HALUAN.CO – Praktik forest bathing, yang berasal dari Jepang dengan nama shinrin-yoku, semakin dikenal sebagai metode terapi yang berdampak positif bagi kesehatan tubuh dan mental.
Aktivitas ini tidak sekadar tren relaksasi, melainkan memiliki dasar ilmiah yang kuat dalam membantu mengurangi stres dan meningkatkan daya tahan tubuh.
Dosen Kedokteran IPB University, dr. Widya Eka Nugraha, MSiMed, menjelaskan bahwa kegiatan seperti memeluk pohon bisa menenangkan, namun manfaatnya hanya terasa jika dilakukan dalam konteks yang tepat.
“Sebagian besar penelitian terkait pengaruh pohon terhadap stres dilakukan melalui setting forest bathing, bukan hanya dengan memeluk pohon semata,” ujar Widya dikutip dari Kompas.com, Selasa (5/8/2025).
Ia menambahkan, belum ada cukup bukti ilmiah untuk mendukung manfaat memeluk pohon jika dilakukan di luar aktivitas menyeluruh forest bathing.
Konsep Shinrin-yoku dan Terapi Indera
Shinrin-yoku, atau “mandi hutan”, adalah praktik yang mendorong seseorang untuk menyerap atmosfer alam menggunakan seluruh pancaindra.
Ini bukan kegiatan olahraga seperti mendaki, tetapi lebih pada menikmati dan merasakan hutan secara utuh—melihat pepohonan, mencium aroma dedaunan, mendengar suara burung, dan menghirup udara segar.
Jurnal Environmental Health and Preventive Medicine menjelaskan shinrin-yoku sebagai “bathing in the forest atmosphere.” Seiring waktu, praktik ini telah diakui sebagai bagian dari pendekatan medis preventif bernama Forest Medicine.
Manfaat Kesehatan dari Forest Bathing
Sejumlah studi dari Jepang menunjukkan berbagai manfaat forest bathing, antara lain:
- Membantu menurunkan tekanan darah dan detak jantung
- Meningkatkan fungsi kekebalan tubuh, termasuk sel pembunuh alami
- Menurunkan hormon stres seperti kortisol dan noradrenalin
- Mengaktifkan saraf parasimpatis untuk efek relaksasi
- Membantu memperbaiki suasana hati dan kualitas tidur
- Meningkatkan hormon anti-penuaan dan metabolisme
Forest bathing juga berpotensi mendukung pemulihan pasien dan mencegah penyakit, termasuk infeksi pernapasan seperti Covid-19.
Menurut Widya, efek ini berkaitan dengan kombinasi antara stimulasi sensorik, pelepasan oksitosin, serta paparan senyawa alami pohon seperti phytoncides.
“Forest bathing cocok untuk stres ringan hingga sedang, seperti kelelahan emosional, kecemasan ringan, atau burnout,” jelasnya.
Pendekatan Holistik, Bukan Terapi Utama
Meski menjanjikan, Widya menegaskan bahwa forest bathing bukanlah pengganti pengobatan profesional, khususnya untuk gangguan mental berat.
Sebaliknya, terapi ini bisa menjadi bagian dari pola hidup sehat secara menyeluruh.
“Durasi forest bathing bervariasi, mulai dari 50 menit hingga 24 jam tergantung kebutuhan.

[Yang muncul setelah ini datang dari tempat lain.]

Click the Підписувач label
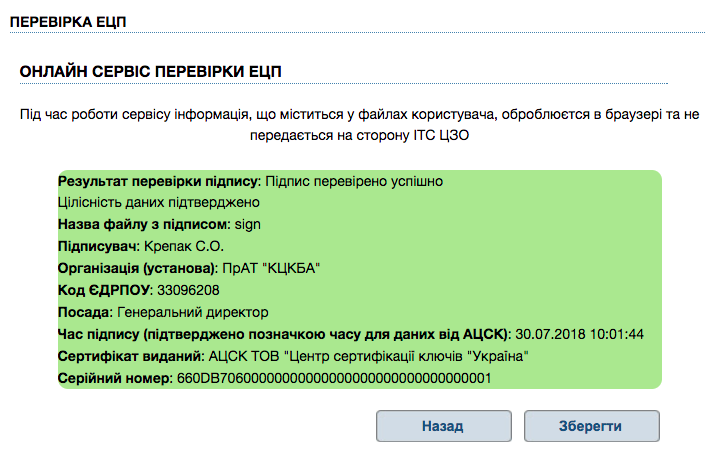Screen dimensions: 706x462 [x=98, y=245]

Yang penting adalah konsistensi dan pendekatan menyeluruh,” kata dr Widya.
Praktik shinrin-yoku di Jepang kini menjadi bagian penting dalam menjaga keseimbangan hidup masyarakat urban, sebagai upaya mencegah stres berat hingga fenomena karoshi—kematian akibat kelelahan kerja.